= Description of the task =
Copy each line in the data below that contains the word "computer".

[Stored dataset items]
____

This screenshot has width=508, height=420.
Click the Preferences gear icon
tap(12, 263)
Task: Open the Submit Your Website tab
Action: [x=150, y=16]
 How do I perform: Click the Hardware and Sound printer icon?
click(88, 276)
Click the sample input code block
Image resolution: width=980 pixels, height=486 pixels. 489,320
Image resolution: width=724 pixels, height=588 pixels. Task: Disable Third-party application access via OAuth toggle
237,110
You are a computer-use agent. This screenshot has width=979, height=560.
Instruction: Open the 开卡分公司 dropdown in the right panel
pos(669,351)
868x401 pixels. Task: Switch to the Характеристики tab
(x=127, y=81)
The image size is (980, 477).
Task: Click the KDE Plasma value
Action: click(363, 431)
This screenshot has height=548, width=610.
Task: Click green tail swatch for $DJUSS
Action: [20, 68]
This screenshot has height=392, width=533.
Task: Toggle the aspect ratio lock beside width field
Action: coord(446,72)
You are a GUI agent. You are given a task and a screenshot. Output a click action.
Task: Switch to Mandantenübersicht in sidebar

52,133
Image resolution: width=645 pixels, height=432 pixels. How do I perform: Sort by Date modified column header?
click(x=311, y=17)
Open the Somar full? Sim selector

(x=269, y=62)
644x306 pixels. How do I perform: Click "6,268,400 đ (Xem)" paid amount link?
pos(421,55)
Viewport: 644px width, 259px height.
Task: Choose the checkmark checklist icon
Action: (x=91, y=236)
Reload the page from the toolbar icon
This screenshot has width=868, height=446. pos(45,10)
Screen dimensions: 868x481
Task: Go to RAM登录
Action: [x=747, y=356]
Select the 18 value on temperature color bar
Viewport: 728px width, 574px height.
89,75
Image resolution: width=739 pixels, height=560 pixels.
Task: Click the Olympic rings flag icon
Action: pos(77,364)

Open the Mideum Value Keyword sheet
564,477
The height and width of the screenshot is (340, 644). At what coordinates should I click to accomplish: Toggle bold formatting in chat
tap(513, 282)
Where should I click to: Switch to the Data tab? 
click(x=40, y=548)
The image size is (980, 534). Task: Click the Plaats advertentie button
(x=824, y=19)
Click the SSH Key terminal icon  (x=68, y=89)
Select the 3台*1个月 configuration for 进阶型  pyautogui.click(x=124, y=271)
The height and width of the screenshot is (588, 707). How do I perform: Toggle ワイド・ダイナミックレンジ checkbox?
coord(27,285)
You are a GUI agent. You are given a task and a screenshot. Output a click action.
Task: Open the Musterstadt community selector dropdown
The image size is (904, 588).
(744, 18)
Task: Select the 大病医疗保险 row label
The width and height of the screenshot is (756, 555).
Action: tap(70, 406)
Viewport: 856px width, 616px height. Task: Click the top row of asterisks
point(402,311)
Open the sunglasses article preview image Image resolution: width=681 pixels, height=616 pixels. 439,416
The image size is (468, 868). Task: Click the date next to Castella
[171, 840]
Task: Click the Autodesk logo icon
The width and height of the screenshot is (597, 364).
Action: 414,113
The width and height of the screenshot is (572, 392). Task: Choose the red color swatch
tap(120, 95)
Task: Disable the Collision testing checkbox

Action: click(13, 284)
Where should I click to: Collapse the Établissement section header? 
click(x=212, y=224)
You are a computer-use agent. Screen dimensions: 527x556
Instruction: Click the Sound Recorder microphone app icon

____

= Answer section =
You are a computer-use agent. This screenshot has width=979, height=560.
You are a computer-use agent. Screen dimensions: 527x556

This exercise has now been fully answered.